## [What is needed]
Of all the entries below, retype only the lines from the one with "This screenshot has width=1764, height=929." through the one with "Click Keyboard shortcuts on the map", exactly as they appear.

Input data: Begin

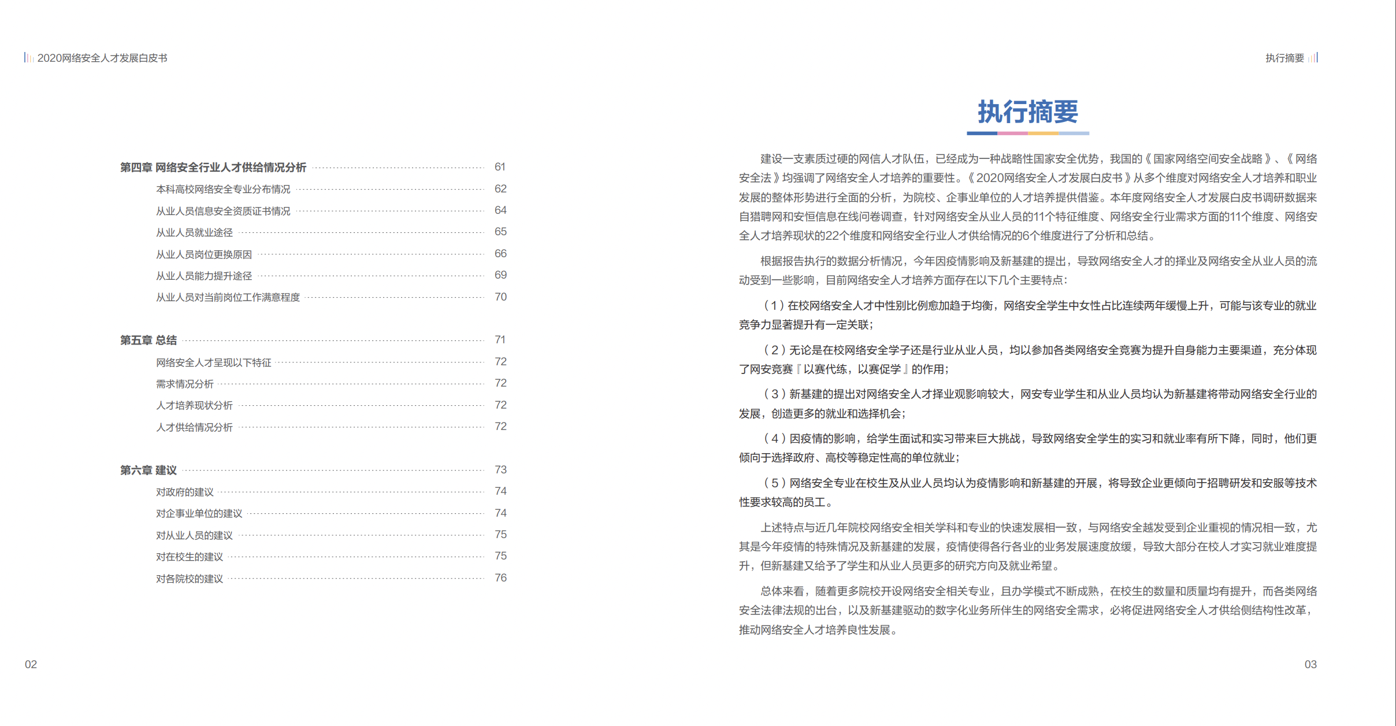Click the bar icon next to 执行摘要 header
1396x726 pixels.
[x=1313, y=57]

Input data: End
Input data: Begin

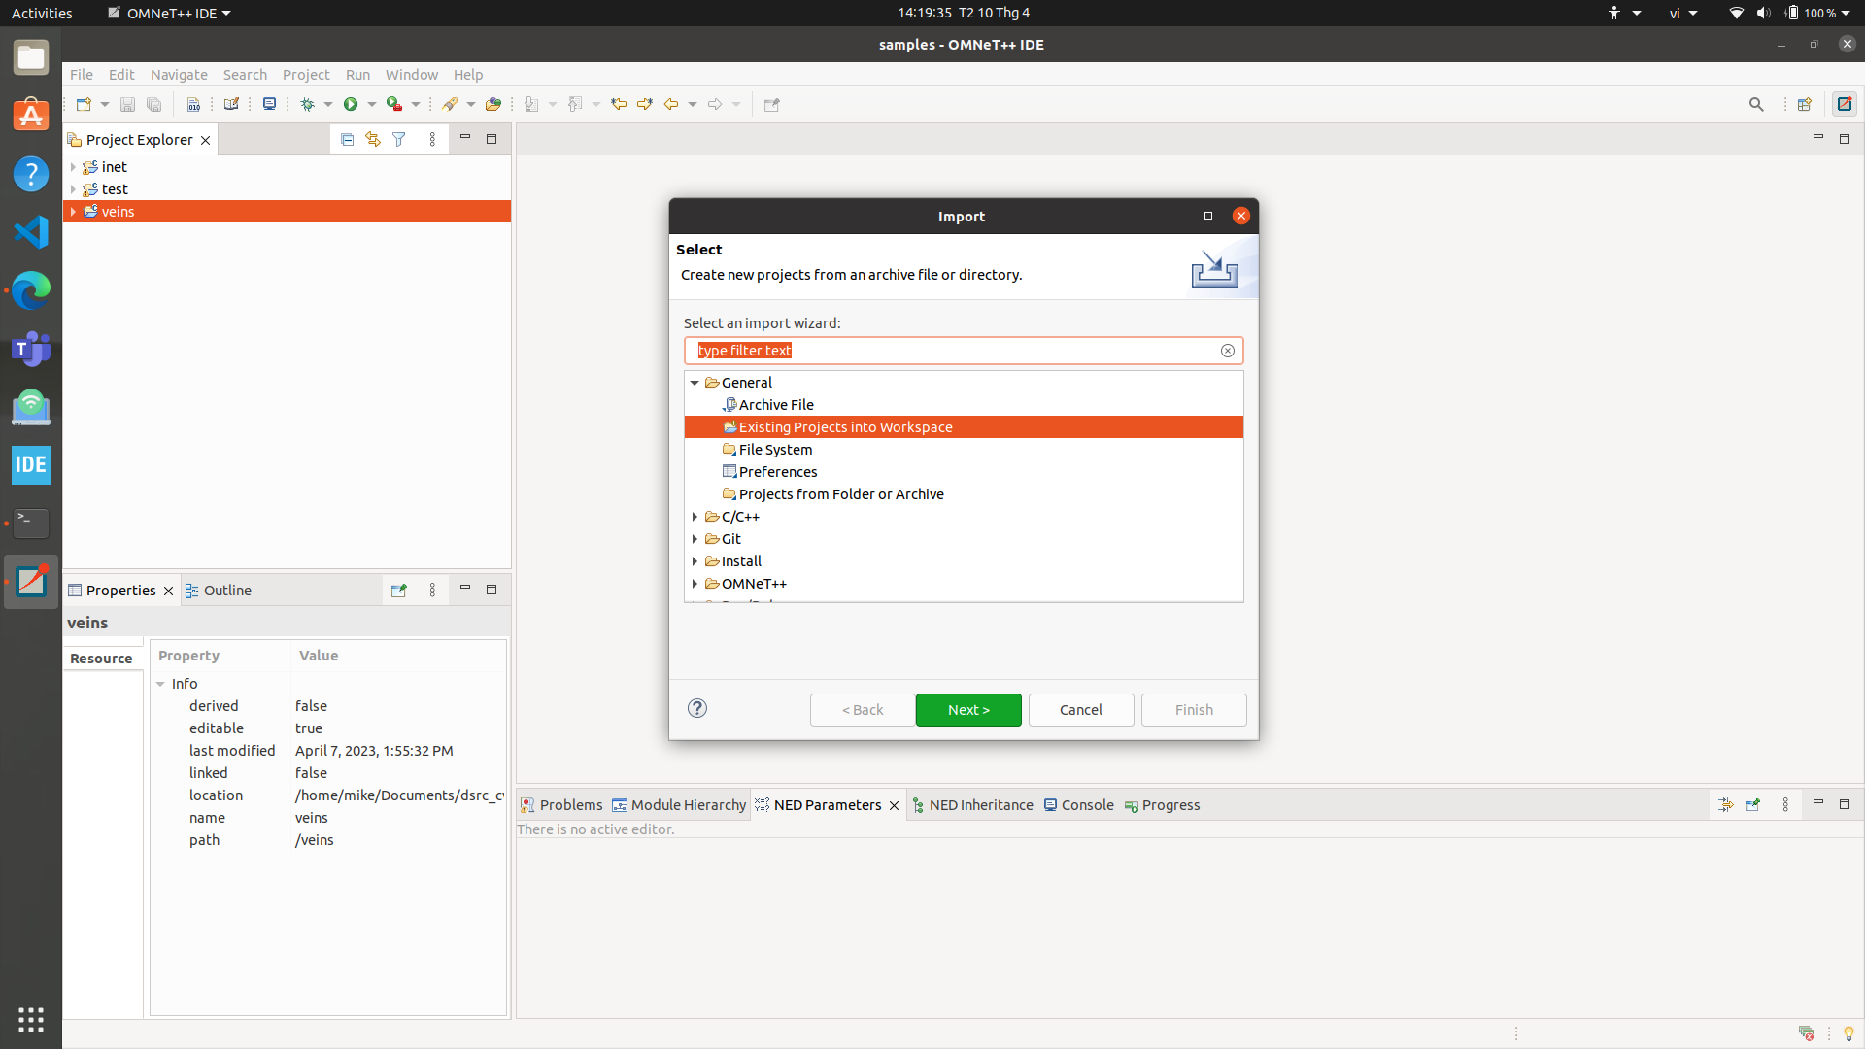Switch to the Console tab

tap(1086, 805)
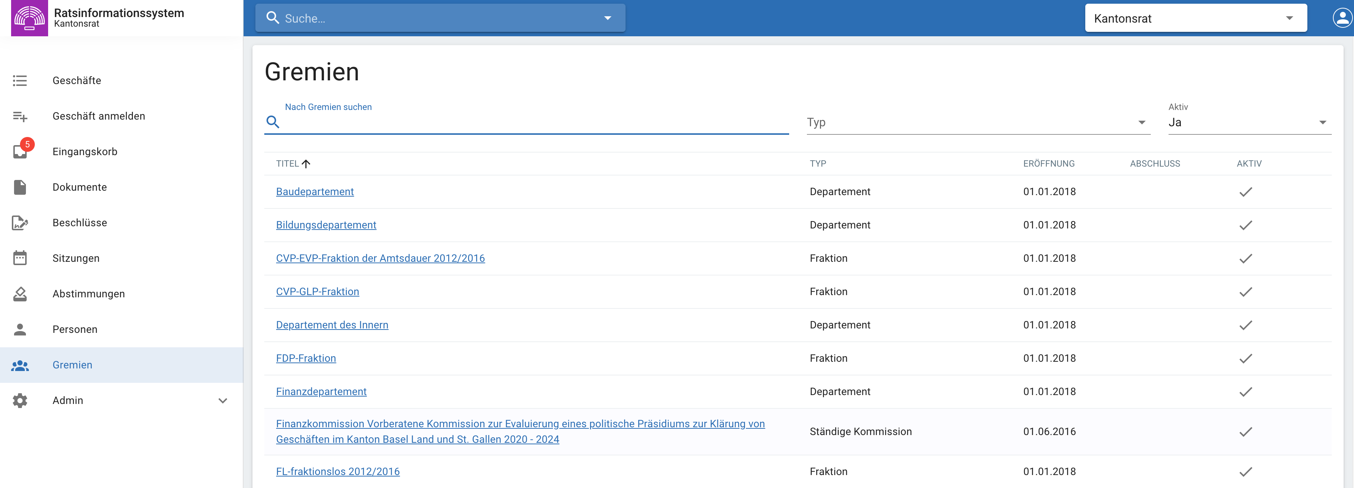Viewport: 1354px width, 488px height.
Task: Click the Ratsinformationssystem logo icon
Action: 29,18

Input data: End
Input data: Begin

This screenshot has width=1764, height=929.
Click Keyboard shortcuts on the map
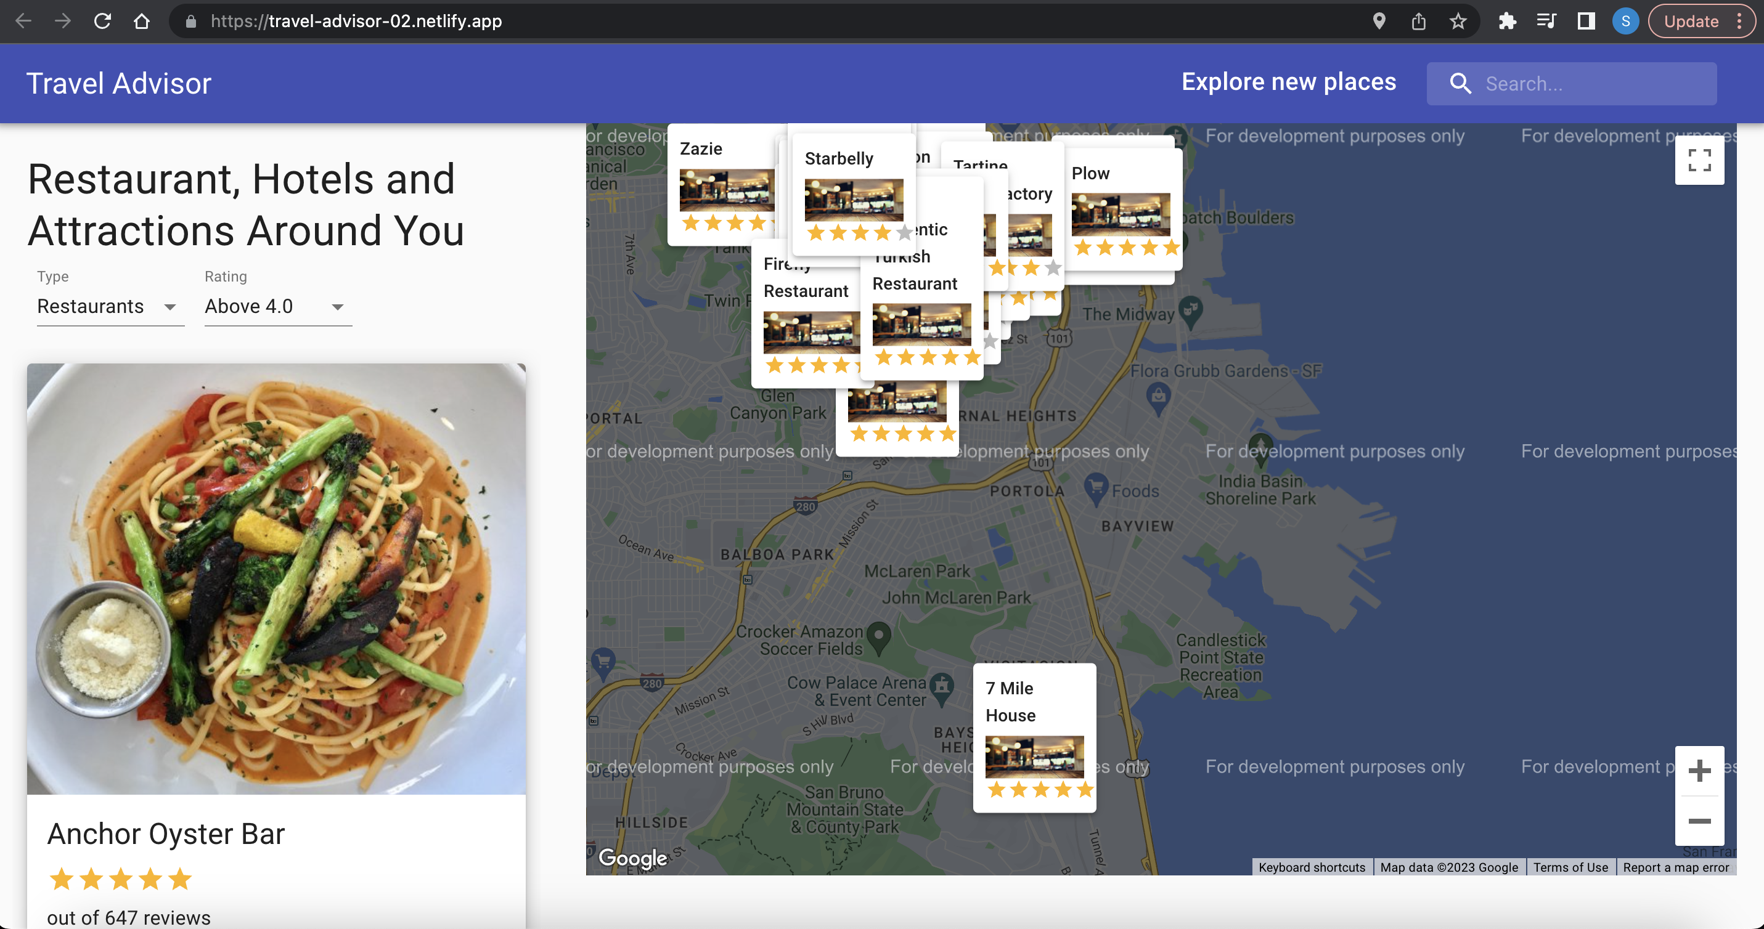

Input data: End

## [Your response]
This screenshot has width=1764, height=929.
Click Keyboard shortcuts on the map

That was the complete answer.